Transparency and disclosure are all part and parcel of incident response, ensuring the organisation remains accountable and that lessons are learned. Obfuscate that process and you remove the impetus for improvement, which is why it’s so concerning that the public sector seems to be doing just that, moving us backwards when it comes to data protection.
A recent Freedom of Information (FoI) request made for a third consecutive year reveals that device and data losses are on the rise. Submitted to 14 government departments, the results showed a 45 percent increase in lost and stolen devices at Her Majesty’s Revenue and Customs (HMRC) which declared 635 lost and stolen devices, and a 91 percent increase in losses reported by the Department of Business, Energy and Industrial Strategy which reported 204. Of the local councils, who were included for the first time, 27 disclosed the loss of more than 600 devices and almost 1500 data breaches during last year.
If that weren’t concerning enough, some such as the Ministry of Justice (MoJ) declined to provide answers at all despite having provided information in previous years (when 345 devices were lost or stolen and there were 2152 data breaches between 2020-21). Similarly, the Foreign, Commonwealth and Development Office (FCDO) also declined to respond. In fact, of the 33 departments and authorities who responded to the FoI requests, 20 referenced one or more section clauses from the Freedom of Information Act (FoIA), enabling them to refuse to answer some, or all, of the questions.
Avoiding the issue
In the case of the MoJ, it cited section 31(3) of the FOIA and Section 31 (1) (a) FOIA (prevention and detection of crime). The former is usually cited when the disclosure of information would expose a department to potential threats of a criminal nature, such as releasing information about the cyber security measures/processes that a department has put in place that could identify potential vulnerabilities. A further 11 government departments and authorities also referenced section 31, suggesting more are using the clause to avoid answering any requests that relate to their security posture irrespective of whether that refusal is truly justified.
Others said the cost and time to respond were too high to justify answering the requests. Section 12 of the Act makes provision for public authorities to refuse requests for information where the cost of dealing with them could exceed the appropriate limit, which for central government is set at £600. This represents the cost of one person spending 3.5 working days fulfilling the request by locating, retrieving and extracting the necessary data. But if anything, data management should have improved over time to make the process more efficient. Departments should be able to lay their finger on this data much more quickly, again suggesting processes have either worsened or departments are abusing these clauses.
If you liked this content…
UK councils rack up more than 5,000 data breaches in 2023
MoD and Home Office declare almost 1000 lost and stolen devices
Government departments recording large numbers of lost and stolen devices
Central government data security failings exposed
Digital defences: protecting public services against cyber threats
In another example, the UK Health Security Agency (UKHSA), stated that the information requested was exempt from disclosure in accordance with Section 24 for the purposes of safeguarding national security. It considered the information could pose a threat to the security of its infrastructure and argued it could be used as the reconnaissance phase from the 5 or 7 phase Cyber Kill Chain model proposed by Lockheed-Martin back in 2011. However, couldn’t any data be classed as reconnaissance material?
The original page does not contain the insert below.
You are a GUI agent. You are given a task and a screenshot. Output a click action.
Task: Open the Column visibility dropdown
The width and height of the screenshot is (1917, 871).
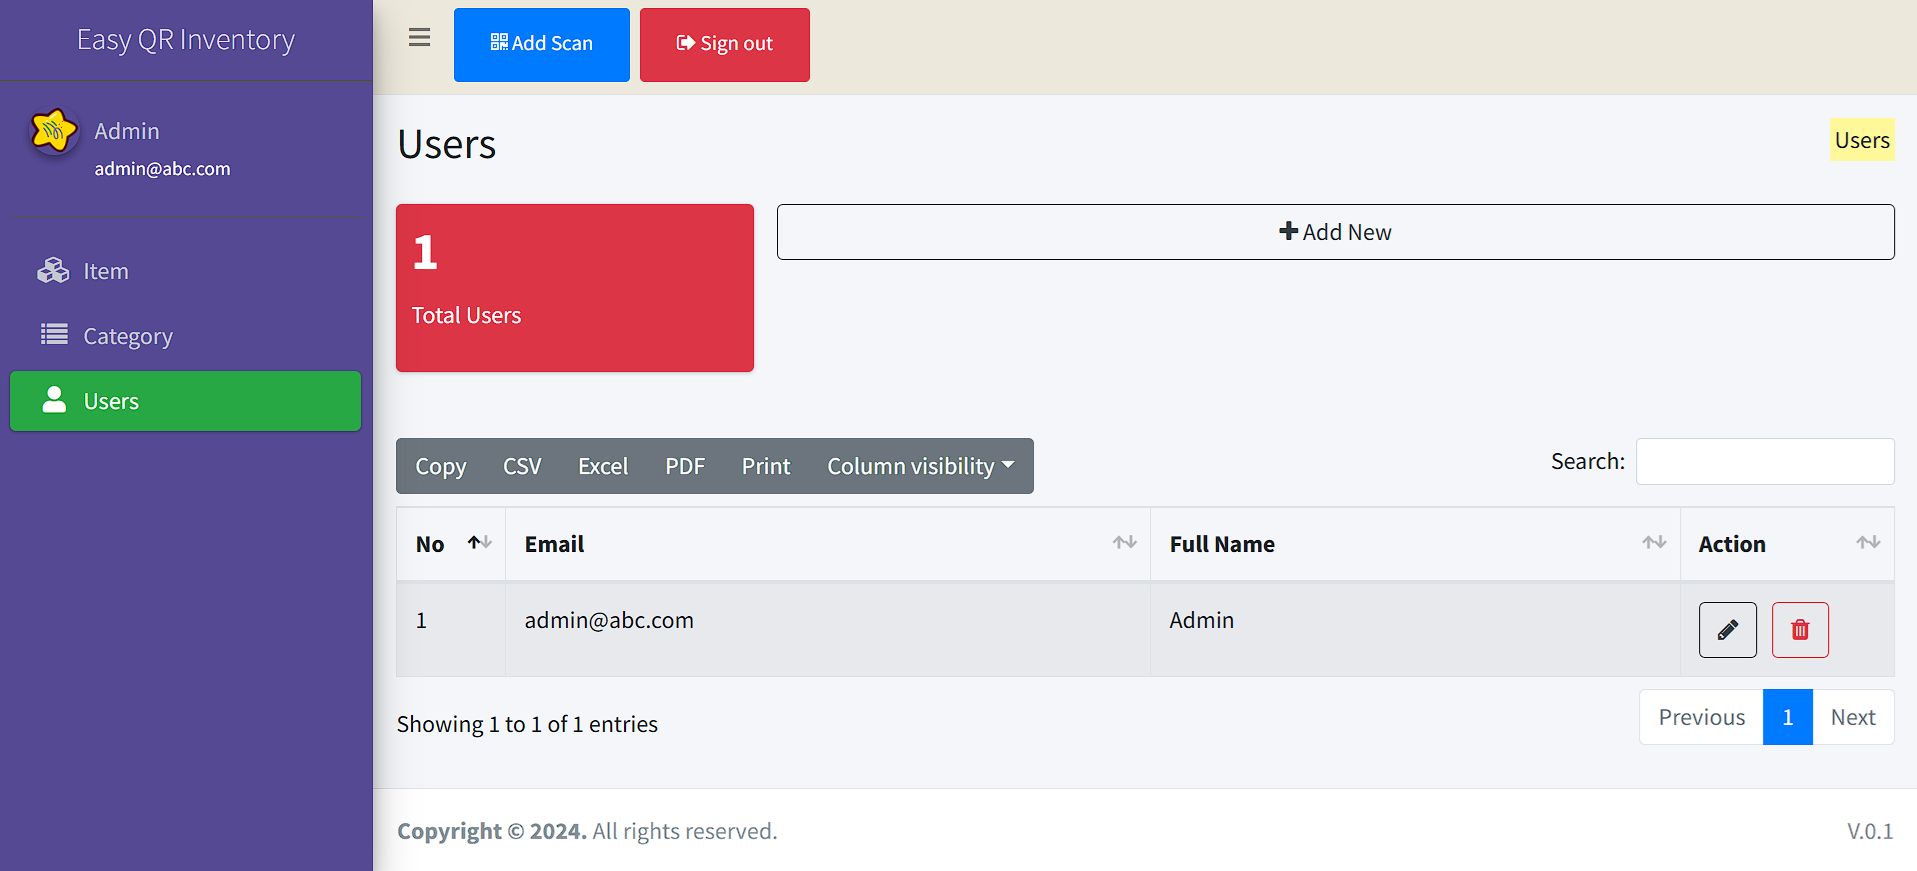(920, 466)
A track record of refusals
These are not isolated incidents either. According to governmental data published in April 2023, records show that fewer than 40 percent of FOI requests logged in 2022 were fully met, with more than half partially or completely withheld. In 2021, an investigation found that government departments spent at least half a million pounds since 2016 trying to block the release of information under transparency laws. Lewisham council also made the headlines in 2022 when it failed to reply to information requests, the Department for International Trade (DIT) and the Department for Business, Energy and Industrial Strategy (BEIS) were also reprimanded by the Information Commissioner’s Office (ICO) for not responding to FoI requests on time.
Yet, despite the obvious undermining of the FoIA, there’s been no clamp down but rather a relaxation of regulations. The ICO stated in June last year that it intends to use discretion to reduce the impact of fines on the sector between now and 2024, with fines only to be issued in the most serious cases. We’re also seeing the UK’s version of GDPR being hammered out in parliament which is expected to see data protection requirements reduced.
Under the Data Protection and Digital Information Bill (DPDI), Records of Processing Activity (ROPA), Data Protection Impact Assessments and the requirement for a Data Protection Officer (DPO) will be abolished unless the organisation is processing high risk data, which has yet to be defined. The data that needs to be classified as Personally Identifiable Information (PII) will also become narrower, which means more data will have less protection afforded to it.
Such developments do not bode well for the governance of data, effectively eroding the measures put in place to ensure it is processed securely as well as making it much more difficult to hold organisations to account. They threaten to undo much of the progress made to date and that which could be made in the future. With data losses on the increase, we need to be taking a tougher stance and be using post incident review to determine where improvements can be made, rather than allowing the public sector to sweep the problem under the carpet.